Source text START
Cognitive Stimulation Therapy

Article Center

Forget About Censorship

by | Mar 8, 2024 | CST Articles | 0 comments

New York Times columnist Nicholas Kristoff says forget about censorship, pornography, and indoctrination. The central problem in American education is simply that too many kids aren’t getting the education they need.

Only 32 percent of America’s fourth graders are proficient at reading, according to a national test referred to as ‘the nation’s report card.

Likewise, American children’s math skills are dismal. In the PISA international math test for 15-year-olds, American students rank far behind the leaders (Singapore, Macau, Taiwan, Hong Kong, Japan and South Korea) and also well behind peer countries like Canada, the Netherlands, Britain and Poland.

If education is one of the best metrics to forecast where countries will be in 25 or 50 years, as I believe, then we are hurting our children. Excessive school closures caused a huge

educational setback. American children still have not nearly  caught up in either reading or math, and children in

poor districts suffered the most.

Citing follies on the left and right, Kristoff also notes, “The states that do the best job teaching kids, based on test results, aren’t just liberal or just conservative ones. They include blue states like Massachusetts and New Jersey, and red states like Florida and Utah.
Source text END
Continue the article on American education from the point where it stops.
Data under study START
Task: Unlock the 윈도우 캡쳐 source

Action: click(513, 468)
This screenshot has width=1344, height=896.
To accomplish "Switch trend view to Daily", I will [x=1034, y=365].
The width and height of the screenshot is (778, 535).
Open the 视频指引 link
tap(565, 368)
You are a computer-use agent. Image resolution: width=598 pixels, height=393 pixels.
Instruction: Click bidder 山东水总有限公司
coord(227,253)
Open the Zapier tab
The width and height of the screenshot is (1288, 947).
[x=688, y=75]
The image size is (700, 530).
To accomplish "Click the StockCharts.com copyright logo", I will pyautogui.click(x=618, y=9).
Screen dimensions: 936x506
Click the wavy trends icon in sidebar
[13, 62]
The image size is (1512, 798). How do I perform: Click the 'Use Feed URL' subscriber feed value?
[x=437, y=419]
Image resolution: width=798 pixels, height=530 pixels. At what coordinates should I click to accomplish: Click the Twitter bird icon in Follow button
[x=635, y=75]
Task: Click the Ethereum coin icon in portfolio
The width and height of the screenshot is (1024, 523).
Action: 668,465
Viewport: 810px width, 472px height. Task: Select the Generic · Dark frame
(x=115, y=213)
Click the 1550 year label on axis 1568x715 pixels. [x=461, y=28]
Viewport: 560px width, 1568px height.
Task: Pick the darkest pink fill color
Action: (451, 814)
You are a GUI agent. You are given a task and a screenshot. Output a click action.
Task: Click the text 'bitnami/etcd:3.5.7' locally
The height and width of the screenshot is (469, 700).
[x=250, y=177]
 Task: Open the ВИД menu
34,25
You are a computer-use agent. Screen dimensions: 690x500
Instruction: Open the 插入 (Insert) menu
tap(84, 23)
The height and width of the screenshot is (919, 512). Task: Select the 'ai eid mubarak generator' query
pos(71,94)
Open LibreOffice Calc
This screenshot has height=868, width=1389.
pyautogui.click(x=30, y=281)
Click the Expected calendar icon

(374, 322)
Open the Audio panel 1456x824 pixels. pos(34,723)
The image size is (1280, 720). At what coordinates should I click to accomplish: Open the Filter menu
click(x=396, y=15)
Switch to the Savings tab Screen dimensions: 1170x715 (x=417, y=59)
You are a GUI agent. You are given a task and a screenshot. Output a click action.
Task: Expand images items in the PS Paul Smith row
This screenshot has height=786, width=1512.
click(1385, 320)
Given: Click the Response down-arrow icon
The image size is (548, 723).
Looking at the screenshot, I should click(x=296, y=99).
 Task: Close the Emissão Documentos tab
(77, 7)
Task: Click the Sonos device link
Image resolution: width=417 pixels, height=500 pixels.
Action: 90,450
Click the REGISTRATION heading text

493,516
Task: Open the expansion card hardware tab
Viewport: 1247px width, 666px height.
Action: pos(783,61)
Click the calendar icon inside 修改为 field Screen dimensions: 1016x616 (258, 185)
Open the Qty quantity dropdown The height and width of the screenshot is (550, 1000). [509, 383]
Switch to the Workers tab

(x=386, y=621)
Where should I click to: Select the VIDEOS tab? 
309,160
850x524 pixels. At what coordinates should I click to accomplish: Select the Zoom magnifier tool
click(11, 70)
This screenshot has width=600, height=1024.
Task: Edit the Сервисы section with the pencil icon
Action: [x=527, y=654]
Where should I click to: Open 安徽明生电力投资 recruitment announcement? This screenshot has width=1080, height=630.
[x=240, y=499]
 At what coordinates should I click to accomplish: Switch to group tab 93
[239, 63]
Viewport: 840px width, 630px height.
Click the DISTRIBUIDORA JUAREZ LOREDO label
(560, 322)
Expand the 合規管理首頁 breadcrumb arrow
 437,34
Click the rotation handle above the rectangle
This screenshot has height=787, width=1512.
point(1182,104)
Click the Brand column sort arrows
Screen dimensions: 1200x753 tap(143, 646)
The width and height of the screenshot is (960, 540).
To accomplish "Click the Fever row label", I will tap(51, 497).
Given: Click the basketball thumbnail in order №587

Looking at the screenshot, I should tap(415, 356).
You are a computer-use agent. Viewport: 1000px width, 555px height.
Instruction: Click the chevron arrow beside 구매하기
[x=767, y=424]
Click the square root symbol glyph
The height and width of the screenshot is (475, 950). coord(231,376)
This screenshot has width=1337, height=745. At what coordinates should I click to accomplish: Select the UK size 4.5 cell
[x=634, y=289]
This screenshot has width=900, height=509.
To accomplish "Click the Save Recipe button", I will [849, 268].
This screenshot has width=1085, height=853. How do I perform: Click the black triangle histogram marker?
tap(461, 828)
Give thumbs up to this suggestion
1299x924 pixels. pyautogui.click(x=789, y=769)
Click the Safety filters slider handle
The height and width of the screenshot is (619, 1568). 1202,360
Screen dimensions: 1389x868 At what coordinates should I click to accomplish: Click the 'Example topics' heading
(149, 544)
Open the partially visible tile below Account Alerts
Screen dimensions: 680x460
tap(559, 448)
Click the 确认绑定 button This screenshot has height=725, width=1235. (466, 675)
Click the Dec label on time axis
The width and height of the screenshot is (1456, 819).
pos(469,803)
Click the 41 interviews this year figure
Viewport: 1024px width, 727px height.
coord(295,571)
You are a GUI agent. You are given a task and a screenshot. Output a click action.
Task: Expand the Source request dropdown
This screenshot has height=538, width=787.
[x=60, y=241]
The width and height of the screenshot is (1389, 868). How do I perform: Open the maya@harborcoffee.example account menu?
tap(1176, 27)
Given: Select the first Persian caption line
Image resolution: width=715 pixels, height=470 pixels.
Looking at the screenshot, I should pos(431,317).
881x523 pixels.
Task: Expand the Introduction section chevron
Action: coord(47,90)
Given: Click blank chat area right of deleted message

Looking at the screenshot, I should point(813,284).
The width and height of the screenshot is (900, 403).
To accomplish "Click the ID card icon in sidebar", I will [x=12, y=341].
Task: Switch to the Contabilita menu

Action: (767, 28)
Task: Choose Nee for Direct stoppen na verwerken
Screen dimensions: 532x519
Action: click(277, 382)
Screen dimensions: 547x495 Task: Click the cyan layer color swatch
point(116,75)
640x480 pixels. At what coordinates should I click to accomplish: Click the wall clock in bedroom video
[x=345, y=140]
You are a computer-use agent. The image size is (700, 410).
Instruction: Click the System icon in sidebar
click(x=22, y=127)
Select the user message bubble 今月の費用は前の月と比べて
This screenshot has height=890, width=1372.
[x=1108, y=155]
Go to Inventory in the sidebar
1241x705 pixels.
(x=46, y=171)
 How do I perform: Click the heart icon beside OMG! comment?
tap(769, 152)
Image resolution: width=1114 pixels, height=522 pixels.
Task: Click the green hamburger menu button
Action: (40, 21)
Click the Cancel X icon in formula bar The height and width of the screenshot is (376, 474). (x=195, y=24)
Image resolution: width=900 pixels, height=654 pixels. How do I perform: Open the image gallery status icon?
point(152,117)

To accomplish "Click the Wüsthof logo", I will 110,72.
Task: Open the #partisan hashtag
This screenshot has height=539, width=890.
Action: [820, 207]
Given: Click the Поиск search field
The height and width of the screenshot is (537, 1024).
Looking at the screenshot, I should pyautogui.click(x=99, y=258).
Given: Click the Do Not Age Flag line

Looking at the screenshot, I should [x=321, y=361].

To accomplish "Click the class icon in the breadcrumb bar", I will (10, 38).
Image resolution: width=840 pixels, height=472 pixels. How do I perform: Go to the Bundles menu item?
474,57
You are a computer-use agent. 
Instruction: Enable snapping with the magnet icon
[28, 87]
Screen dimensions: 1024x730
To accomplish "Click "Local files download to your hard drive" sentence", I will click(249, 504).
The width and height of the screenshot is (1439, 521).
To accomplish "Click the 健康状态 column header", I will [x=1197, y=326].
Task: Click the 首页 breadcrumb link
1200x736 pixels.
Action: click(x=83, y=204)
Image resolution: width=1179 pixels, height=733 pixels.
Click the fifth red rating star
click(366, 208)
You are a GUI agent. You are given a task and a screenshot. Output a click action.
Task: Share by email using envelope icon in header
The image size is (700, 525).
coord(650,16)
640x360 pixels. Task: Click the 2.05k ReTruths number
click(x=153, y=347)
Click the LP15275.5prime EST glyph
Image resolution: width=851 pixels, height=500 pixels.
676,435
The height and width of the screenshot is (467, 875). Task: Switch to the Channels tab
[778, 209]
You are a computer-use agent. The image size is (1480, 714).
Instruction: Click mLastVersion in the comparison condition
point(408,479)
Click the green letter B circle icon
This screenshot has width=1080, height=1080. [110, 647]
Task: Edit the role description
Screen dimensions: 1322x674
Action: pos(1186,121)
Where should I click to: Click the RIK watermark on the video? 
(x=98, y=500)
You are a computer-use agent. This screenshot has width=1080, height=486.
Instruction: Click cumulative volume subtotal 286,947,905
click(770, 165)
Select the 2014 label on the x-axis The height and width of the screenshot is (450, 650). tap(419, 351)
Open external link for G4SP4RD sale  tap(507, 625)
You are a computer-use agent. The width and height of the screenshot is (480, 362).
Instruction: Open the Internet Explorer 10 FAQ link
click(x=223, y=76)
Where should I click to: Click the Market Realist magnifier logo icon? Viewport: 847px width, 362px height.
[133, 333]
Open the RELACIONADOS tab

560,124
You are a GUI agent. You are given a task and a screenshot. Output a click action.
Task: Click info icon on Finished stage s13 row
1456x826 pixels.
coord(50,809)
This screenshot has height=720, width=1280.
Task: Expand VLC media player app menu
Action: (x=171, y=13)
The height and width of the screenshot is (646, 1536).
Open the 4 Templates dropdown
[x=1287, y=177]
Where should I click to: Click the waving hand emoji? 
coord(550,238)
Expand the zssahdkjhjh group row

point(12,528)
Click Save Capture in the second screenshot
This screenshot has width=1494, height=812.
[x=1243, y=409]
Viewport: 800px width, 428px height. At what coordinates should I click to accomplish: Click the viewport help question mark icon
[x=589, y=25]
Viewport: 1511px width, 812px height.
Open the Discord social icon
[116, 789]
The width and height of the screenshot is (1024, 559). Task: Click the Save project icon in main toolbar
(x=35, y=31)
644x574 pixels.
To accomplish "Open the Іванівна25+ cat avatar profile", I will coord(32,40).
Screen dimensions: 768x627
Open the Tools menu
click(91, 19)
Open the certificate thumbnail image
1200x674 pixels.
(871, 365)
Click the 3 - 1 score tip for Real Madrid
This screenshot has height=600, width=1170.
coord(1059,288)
Data under study END
● Your response:
“Dallas, for example, improved math scores by tripling the number of eighth grade students taking algebra,” This growth included a large increase in Black and Latino students. Mississippi schools also have made remarkable progress in reading and math. Kristoff observes, “If Mississippi, which still hasn’t come close to fixing poverty or racism, manages to get kids reading, there’s no excuse for the rest of the country.”

Some of the solutions to weak education are simple: tutoring, eyeglasses, hearing aids. Others are complicated, and one, in particular, is scandalously overlooked. The graduation rate for Bureau of Indian Education high schools is only 53 percent. Fixing that would be a big step toward breaking cycles of poverty in Native communities.

The enemy is us, says Kristoff. “We are setting up too many of our kids for failure — and instead of focusing on that crisis, we adults scream at each other about banning books that, at this rate, far too many kids won’t even be able to read.”